The organization, she told CenterWatch Weekly, employed a color-coded model that moved its sites up and down based on issues identified during monitoring. Critically, the organization chose to communicate with sites to explain why their tiers changed. As a result, sites responded when they were shifted upward to more intensive monitoring tiers (amber and red), and most of the sites quickly fixed their issues and were moved back down, sometimes all the way to the bottom (green).
“That communication with the site on the change, what it is [the organization is] interested in, understanding why we’re seeing what we’re seeing in their data, I think that communication … makes it a much more collaborative process,” she said. “It’s not just something happening to the site, it’s something they are involved with. I really think that we can use this model collaboratively to really aid in communication and the root cause analysis and corrective action rather than it being just something that is applied to the site, that happens to the site.”
With so many new sites being sought out for clinical research, site tiering could prove to be an invaluable way of offering them assistance, direction and, importantly, reassurance that organizations recognize their inexperience in research compared to more established sites.
“Knowing that you’re going to have training and support from the sponsor organizations to get you up-to-speed so that you can do a good job and you’re not feeling totally overwhelmed for an extensive period of time, I think that would be important decisionmaking in getting involved in research,” Finnigan said. “It’s a support network, a safety blanket almost, as [sites] get up-to-speed in research.

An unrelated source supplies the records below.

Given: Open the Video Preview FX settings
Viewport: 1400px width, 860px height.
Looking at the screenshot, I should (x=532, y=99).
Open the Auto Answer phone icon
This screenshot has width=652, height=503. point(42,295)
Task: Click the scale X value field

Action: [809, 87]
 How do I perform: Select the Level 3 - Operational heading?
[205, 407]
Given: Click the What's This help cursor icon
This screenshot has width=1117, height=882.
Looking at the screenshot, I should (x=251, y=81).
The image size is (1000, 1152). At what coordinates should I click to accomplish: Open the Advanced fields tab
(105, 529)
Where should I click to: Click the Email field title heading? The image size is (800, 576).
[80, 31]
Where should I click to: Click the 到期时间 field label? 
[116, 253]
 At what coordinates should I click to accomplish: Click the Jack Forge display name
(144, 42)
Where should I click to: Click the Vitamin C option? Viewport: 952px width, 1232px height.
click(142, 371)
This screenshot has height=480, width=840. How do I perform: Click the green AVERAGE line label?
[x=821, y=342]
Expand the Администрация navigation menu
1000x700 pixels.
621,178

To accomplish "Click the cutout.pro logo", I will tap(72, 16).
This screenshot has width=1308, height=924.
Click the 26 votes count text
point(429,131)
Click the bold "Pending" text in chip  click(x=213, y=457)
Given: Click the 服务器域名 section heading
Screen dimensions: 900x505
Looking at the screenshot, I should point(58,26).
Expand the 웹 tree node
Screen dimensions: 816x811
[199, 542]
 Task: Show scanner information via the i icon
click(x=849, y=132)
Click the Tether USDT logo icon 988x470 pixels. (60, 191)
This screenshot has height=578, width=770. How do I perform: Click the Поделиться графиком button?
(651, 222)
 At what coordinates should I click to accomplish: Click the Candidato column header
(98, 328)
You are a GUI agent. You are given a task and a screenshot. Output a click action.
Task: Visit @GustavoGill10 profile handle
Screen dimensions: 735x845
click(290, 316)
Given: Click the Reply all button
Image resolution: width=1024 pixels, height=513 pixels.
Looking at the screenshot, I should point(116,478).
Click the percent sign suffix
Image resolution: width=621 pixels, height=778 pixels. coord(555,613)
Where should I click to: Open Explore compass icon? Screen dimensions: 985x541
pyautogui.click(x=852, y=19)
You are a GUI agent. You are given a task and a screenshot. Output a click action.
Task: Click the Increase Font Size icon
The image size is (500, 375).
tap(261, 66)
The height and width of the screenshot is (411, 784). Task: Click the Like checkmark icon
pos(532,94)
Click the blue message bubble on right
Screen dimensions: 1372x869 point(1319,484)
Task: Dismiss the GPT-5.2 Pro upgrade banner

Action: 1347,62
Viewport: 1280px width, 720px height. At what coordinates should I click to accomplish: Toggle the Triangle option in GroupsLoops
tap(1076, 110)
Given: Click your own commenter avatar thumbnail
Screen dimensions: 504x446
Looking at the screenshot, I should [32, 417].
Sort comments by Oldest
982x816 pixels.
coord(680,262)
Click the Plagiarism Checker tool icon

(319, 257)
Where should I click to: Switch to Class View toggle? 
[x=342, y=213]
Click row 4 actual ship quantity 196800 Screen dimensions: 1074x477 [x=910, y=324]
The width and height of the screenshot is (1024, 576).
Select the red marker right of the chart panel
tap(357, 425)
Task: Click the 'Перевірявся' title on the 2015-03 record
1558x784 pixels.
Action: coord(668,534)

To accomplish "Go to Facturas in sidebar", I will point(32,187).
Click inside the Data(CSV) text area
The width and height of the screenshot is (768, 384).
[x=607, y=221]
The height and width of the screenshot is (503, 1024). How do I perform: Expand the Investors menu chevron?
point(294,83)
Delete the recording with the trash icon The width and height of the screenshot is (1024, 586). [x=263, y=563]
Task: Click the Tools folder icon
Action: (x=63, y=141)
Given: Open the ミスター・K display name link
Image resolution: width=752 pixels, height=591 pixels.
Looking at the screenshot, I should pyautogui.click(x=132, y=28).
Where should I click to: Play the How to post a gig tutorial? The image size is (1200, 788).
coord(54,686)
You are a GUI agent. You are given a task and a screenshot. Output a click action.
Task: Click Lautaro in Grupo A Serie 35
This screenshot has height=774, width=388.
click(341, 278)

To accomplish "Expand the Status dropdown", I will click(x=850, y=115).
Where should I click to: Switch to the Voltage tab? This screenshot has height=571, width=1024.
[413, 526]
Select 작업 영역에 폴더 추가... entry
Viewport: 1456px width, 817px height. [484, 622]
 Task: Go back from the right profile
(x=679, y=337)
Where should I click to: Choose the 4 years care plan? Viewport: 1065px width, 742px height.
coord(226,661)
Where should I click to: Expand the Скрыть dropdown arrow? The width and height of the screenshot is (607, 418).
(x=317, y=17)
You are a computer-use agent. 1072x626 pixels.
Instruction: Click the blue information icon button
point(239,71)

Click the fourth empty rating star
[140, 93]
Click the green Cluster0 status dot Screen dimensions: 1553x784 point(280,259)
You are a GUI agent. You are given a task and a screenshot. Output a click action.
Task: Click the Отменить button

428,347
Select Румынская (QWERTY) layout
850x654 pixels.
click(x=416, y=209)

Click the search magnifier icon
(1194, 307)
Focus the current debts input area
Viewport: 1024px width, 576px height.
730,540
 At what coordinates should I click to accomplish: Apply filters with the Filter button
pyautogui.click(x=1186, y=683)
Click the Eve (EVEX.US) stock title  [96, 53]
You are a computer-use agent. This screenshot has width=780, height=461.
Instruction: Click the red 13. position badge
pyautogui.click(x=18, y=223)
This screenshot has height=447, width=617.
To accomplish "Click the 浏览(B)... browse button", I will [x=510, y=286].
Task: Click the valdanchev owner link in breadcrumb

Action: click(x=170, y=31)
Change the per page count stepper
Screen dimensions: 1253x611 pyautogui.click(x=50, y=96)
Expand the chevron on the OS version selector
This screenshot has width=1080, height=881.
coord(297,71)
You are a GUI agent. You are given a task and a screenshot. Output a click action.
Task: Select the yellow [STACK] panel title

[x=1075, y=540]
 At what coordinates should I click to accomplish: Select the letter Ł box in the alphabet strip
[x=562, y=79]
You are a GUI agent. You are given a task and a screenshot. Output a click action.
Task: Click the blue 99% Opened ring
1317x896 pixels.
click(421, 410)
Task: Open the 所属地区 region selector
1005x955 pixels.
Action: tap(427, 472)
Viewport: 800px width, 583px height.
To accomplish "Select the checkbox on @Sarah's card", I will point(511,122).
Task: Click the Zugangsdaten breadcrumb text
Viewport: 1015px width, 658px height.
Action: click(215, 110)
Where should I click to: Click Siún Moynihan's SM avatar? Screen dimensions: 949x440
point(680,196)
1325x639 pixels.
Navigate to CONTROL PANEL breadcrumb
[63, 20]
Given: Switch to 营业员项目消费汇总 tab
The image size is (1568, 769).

Coming into research, it is making some quite pivotal changes at the site, that you’re having to put resources to specifically manage the additional requirements of the clinical trial.”
“I think what we need to do is look at expanding resources, reaching more research-naïve sites and encouraging them into research. Obviously, by doing so, those sites will need more of our support,” she said. “Then we have sites that are very experienced, are very good performers, that need less of our support, so we can be more targeted to the sites that are new and research-naïve or need support for another reason. We can use communication and metrics to make sure that if sites are struggling … that we are able to identify that and provide the support as needed, because there’s limited resources across the board, both within sponsors and CROs and at sites.”